## To do
Go through the listing and copy each line with the string "Given".

☆ ☆ ☆ ☆ ☆ ☆ ☆

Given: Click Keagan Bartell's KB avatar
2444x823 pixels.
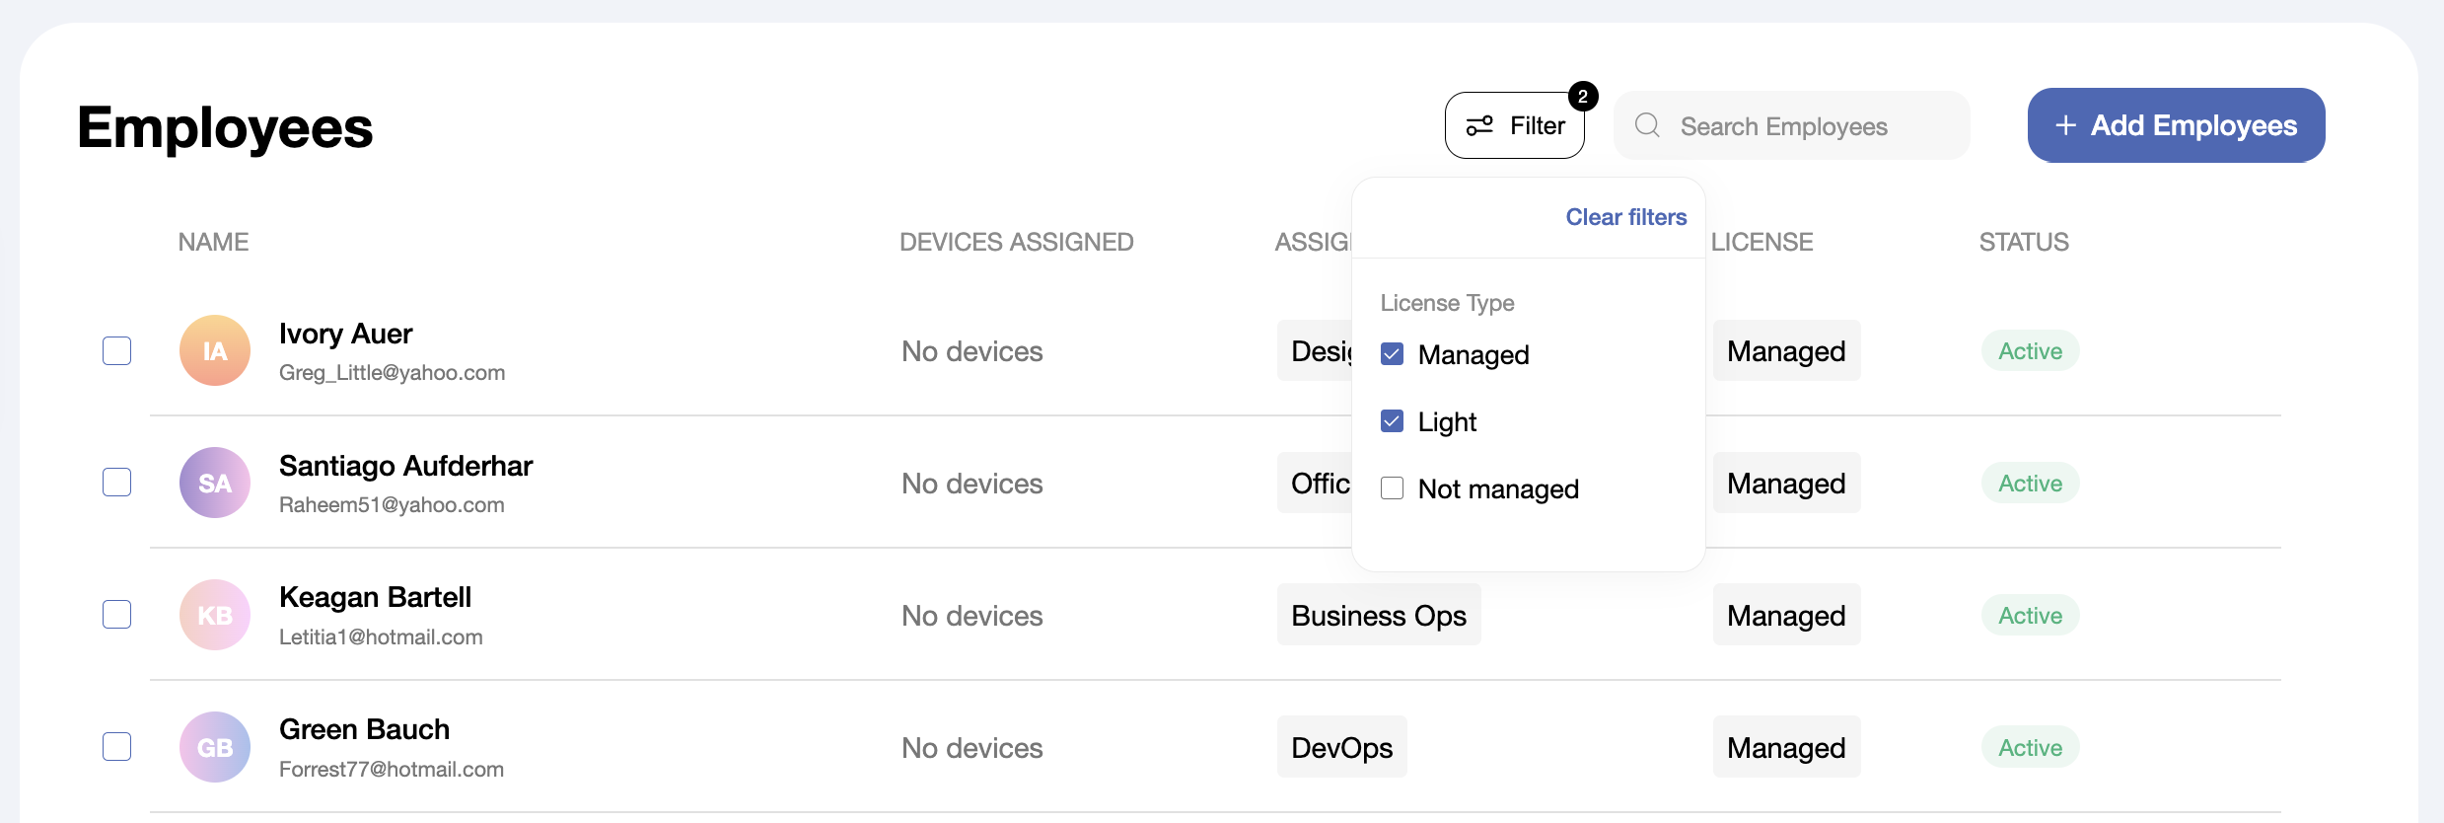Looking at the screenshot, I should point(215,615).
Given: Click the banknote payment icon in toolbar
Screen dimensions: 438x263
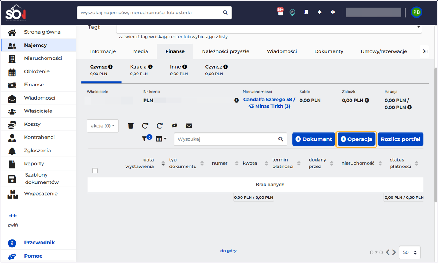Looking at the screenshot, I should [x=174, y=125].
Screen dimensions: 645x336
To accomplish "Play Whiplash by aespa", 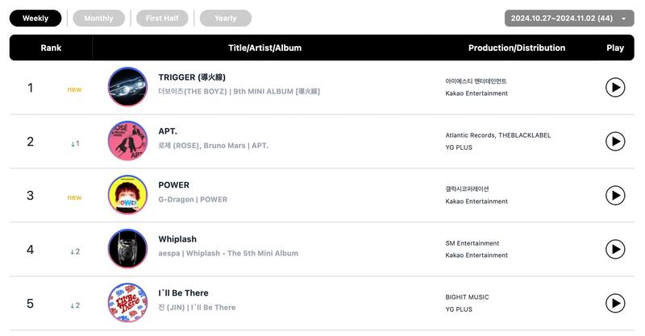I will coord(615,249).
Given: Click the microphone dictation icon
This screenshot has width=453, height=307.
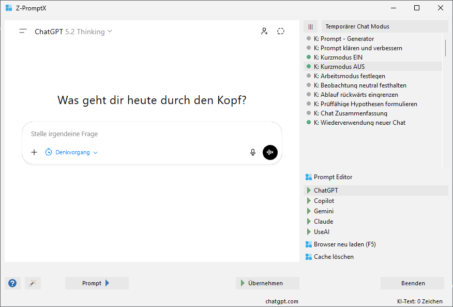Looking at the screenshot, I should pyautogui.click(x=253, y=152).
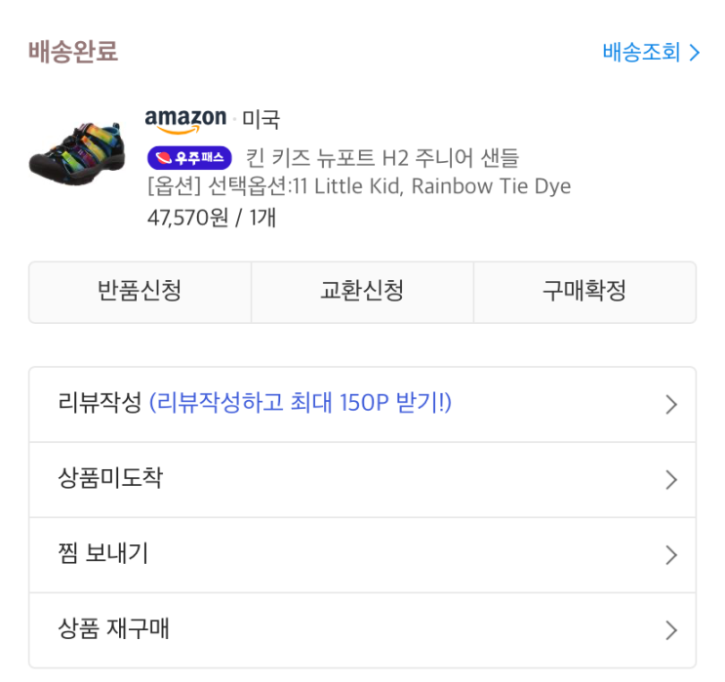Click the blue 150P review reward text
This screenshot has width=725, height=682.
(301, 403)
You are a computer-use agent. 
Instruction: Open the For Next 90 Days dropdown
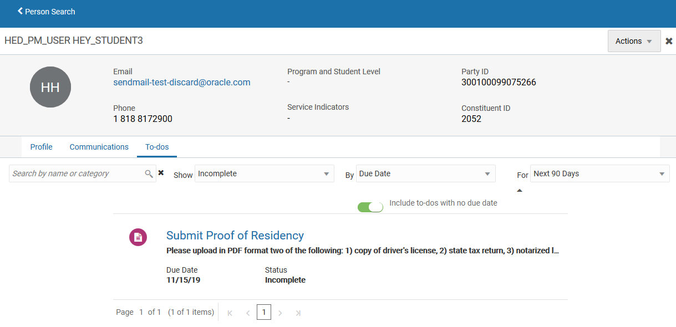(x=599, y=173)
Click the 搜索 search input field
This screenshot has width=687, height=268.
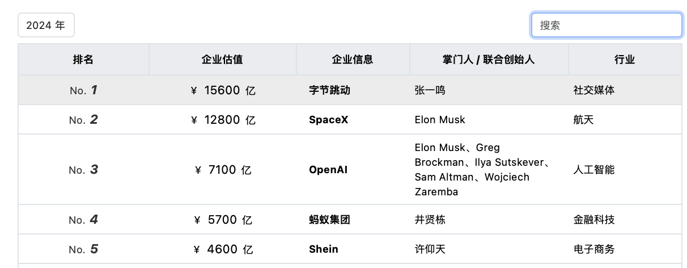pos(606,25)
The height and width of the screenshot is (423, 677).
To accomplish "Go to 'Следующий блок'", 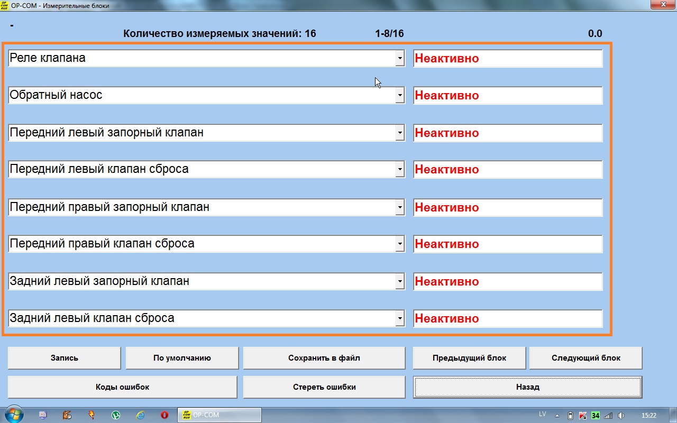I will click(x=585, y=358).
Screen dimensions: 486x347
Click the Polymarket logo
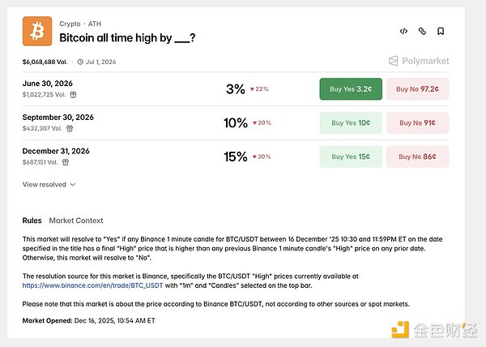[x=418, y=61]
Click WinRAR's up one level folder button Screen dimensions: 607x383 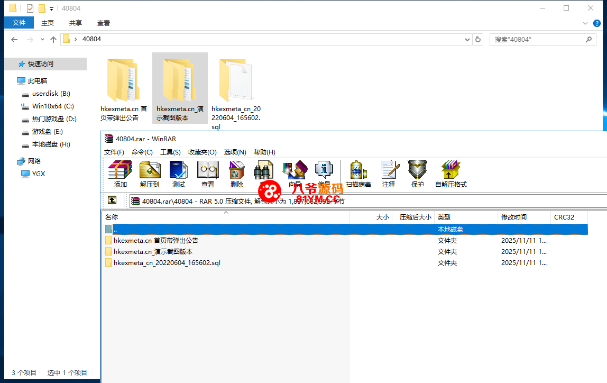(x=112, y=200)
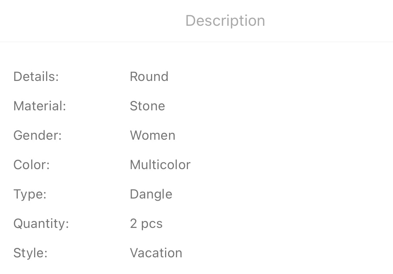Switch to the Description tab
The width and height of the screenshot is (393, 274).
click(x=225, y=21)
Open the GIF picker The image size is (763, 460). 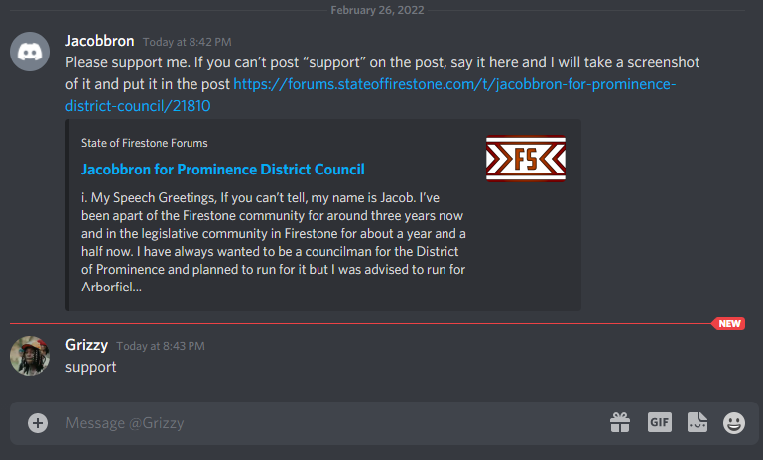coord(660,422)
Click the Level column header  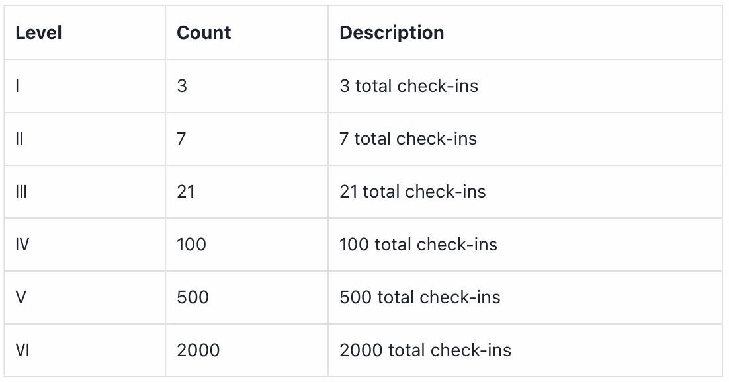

☆ ☆ ☆ ☆ ☆ ☆ ☆

## Exercise result
Given: Click Keagan Bartell's KB avatar
Given: Click the banknote payment icon in toolbar
Given: Click the microphone dictation icon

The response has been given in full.